So I'm preparing to get in with a new doctor in the VA system here, since I moved across the country. I've been putting it off; it should have been one of my first priorities once we arrived, since I have a disability claim pending that needs a mental health evaluation done, and it's my responsibility to set that up since I canceled the one they set up for me in Oregon. They scheduled it for three weeks after I was supposed to move here, but still. But I've been putting it off, because of the enormous amounts of paperwork, and waiting around, and unnecessary doctor's visits, and driving into an unfamiliar downtown area to meet new doctors who don't believe there's anything wrong with me, that's involved in getting into a new medical system. I really really hate going to the doctor.
Not that VA medical care has been anything but quality. Really, all the doctors I've seen have been good doctors. Its just that my medical reality is so far removed from what normal people go through. Most of the time that doesn't bother me, because I don't live as someone else, I just live as me, so it doesn't really matter what other people go through. But going to the doctor means trying to describe what my life is like, and that brings certain things into focus.
The VA has a standard procedure for checking people in before a doctor's appointment. You're seen by a medical assistant who takes you through a list of questions, mostly pretty standard things, like, do you smoke? do you drink? when was your last menstrual period? are you pregnant/trying to get pregnant? what health issue are you here for? And they take your blood pressure and temperature and so on. One thing that they always ask you is to rate your pain on a scale of 1-10, and I can see how this is supposed to be helpful to them. I mean, clearly you can't tell how someone is doing just by looking at them, and they're trying to set a standardized scale for pain just like for anything else, so that they can deal with it consistently.

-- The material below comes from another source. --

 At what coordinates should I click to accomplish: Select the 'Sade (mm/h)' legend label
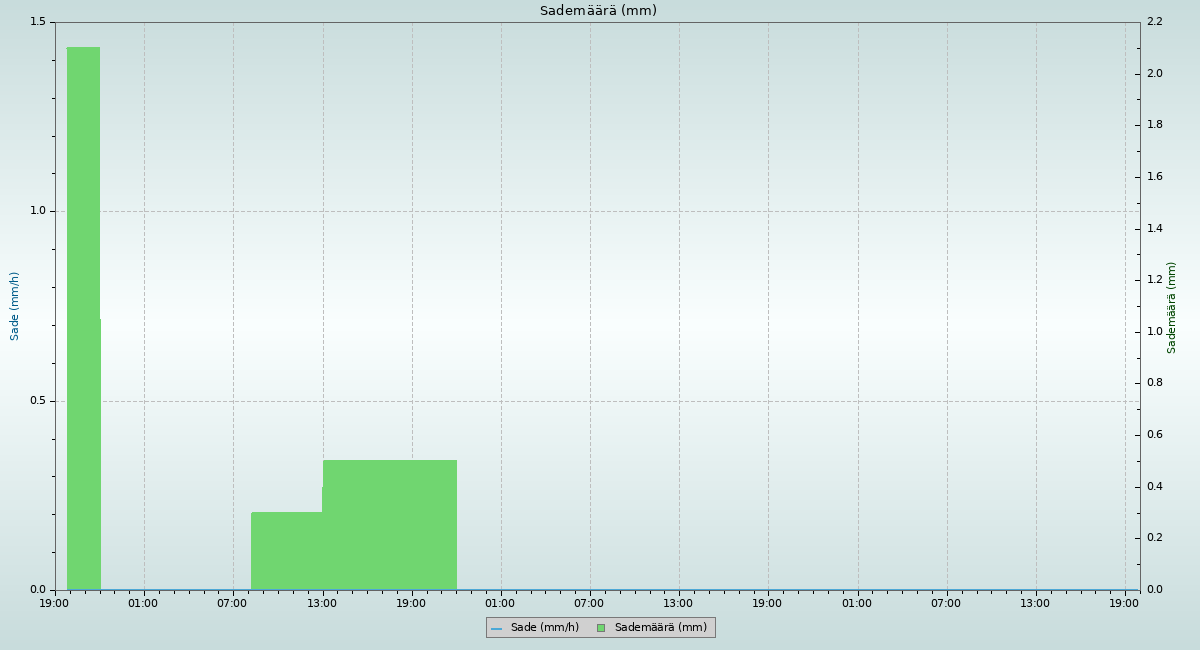point(544,628)
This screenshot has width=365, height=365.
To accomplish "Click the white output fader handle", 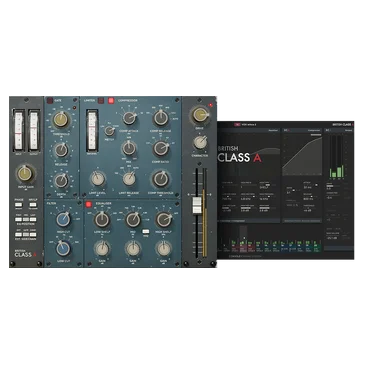I will [x=197, y=205].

The obvious problem is that not everyone has the same reference points for pain. They tell you that 10 is supposed to be the worst pain that you're ever felt, but what if you've never felt severe pain? Not everyone has broken bones, or been burned, or gone through childbirth. So the scale is fundamentally flawed, and they acknowledge that, but want you to answer anyway. I tend to answer based on how my pain is affecting my functionality; my '5' is the tipping point of function, anything less and I'm in pain but coping, anything more and I really need to go lie down. This usually satisfies them, and I think that most of the time it conveys what I'm feeling pretty well.
The thing is, though, that my relationship with pain is so very different from someone who has pain only occasionally, that the whole concept of a scale fails to convey the things about my pain that are most important. I mentioned this to my therapist on one of my last visits to see her, and she immediately assumed that I meant that I just got used to being in pain, that I could deal better with higher levels of pain than other people because I was used to it.
This is true to a certain extent. There are a lot of little aches and pains that I ignore basically because I'm bored of paying attention to them. For example, sitting here at my computer typing, I don't register the aches in my finger bones, the nerve pain in my left shoulder, the twinge in my back, the stabbing at the base of my skull, unless I think about it on purpose- or I move in some way that highlights the pain. When I stand up to walk around the room, my feet burst into pain but it's not an event that I remember once I sit back down. I think that if you felt exactly the way I do now, after not feeling this way your whole life, you would notice. You would think, 'oh, I'm sick', or 'I must have hurt myself without realizing it'. You would call your doctor so you could see if you had arthritis in your hands, or a bulging disk in your back, or migraine headaches. But when you know that your pain is meaningless, that it doesn't herald some damage to your body, you get used to it. It becomes familiar, a non-event.
On the other hand, when pain is your constant companion, it is necessary to control it whenever possible for the sake of your sanity. Some lucky sufferers are able to do this with chemicals, but I am not. My only tool for controlling pain is my behavior. If the way I sit hurts my back, I change chairs, or stand up, or lay down. If the clothes I wear irritate my skin, I change them. If typing hurts my fingers, I stop. If standing hurts my hips and feet and knees, I find some place to sit down. This means I have to pay attention to what my body can tolerate, and react as soon as I can to pains that seem like they might grow. If you're walking down the street, and you stub your toe, it will probably hurt a lot, and you'll jump around holding your foot and make faces and curse. But then the pain will subside and you'll keep walking, and five hours later you won't even remember that you stubbed your toe at all.
If I walk down the street, with every step I take my pain increases just a little bit. By the time it gets to hurt even half as much as your stubbed toe did, I know I better quit, because if I don't it will have consequences for the rest of the day. My pain doesn't go away. I have to pay attention to it, manage it, even when it doesn't hurt as bad as its possible to hurt, because if I don't it will make me pay attention to it. Because pain is capable of making you a slave, drooling and whimpering, incapable of rational thought or memory.